Summer monsoons are much-anticipated in the desert. Often we’ll get an afternoon thunderstorm, lightning bolts for excitement, some rain (usually in the tenths or hundredths of an inch) to freshen the trails and release some sage smells, and then things blow off and clear up. On August 19, 2010, however, the monsoon storm clouds parked themselves right over Canyonlands National Park and unleashed complete havoc. Wind, hail (many inches of which remained in a ditch next morning), and 1.1 inch of rain in twenty minutes proved far too much for our roads and trails.

Sign warning road users of what lies ahead

The Mineral Bottom Switchbacks got the worst of it. Because of their location 1000 feet above the Green River boat ramp, they are a main thoroughfare for all kinds of traffic: boat, bike, jeep. The county installed some diversion system to move run-off away from them; it was utterly overwhelmed by the quantity of rain in the short period of time. This full-size road looks for all the world as if Godzilla slid right down the thousand feet of cliff, taking out the entire center section while leaving the turns at the edges. The county engineers suspect it will be some time next year before they can rebuild it, from the bedrock up.

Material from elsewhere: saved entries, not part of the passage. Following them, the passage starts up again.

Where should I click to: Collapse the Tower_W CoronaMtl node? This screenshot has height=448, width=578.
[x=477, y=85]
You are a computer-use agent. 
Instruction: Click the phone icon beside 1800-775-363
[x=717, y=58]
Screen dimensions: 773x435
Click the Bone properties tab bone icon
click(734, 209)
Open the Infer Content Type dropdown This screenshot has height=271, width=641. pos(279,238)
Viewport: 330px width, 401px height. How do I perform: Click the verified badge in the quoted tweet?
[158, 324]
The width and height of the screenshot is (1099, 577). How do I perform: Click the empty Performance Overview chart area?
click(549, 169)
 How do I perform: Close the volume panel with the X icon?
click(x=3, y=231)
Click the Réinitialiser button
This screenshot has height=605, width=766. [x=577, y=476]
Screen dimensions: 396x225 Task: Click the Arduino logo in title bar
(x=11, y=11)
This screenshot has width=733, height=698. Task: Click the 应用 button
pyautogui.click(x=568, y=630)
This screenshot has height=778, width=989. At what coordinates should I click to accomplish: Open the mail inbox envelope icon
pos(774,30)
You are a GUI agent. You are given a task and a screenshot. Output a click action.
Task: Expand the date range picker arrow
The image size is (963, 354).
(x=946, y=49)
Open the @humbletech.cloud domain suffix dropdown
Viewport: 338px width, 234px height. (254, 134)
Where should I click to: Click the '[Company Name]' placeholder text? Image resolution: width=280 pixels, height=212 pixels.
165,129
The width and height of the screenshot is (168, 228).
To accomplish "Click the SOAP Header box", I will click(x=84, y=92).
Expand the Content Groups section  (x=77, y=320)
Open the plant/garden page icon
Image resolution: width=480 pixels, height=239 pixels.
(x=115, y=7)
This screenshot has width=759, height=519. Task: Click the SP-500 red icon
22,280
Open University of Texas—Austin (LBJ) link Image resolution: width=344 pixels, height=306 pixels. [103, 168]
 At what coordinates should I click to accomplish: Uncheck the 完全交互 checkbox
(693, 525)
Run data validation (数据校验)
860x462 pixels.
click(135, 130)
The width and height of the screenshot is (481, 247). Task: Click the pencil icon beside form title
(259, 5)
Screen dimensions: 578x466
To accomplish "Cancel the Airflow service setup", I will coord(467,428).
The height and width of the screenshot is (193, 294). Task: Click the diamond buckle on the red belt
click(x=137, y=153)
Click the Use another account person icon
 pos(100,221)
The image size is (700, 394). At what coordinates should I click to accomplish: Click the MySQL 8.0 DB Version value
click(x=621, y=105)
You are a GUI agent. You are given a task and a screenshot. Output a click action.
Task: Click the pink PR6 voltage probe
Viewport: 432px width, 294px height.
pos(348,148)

This will change a LOT about how Island in the Sky handles its fall visitorship, which revolves heavily around getting traffic (bike, jeep, boat) onto and off of the White Rim Road. Now there remains only one functional access for a 108-mile loop. The Park Service will rally, however. We are known for our resourcefulness, and will find a way to help our visitors enjoy the backcountry — Mineral Bottom or no. Let the failed switchbacks stand as a sobering reminder, however, of the power of running water. After all, it is what sculpted the entirety of Canyonlands National Park.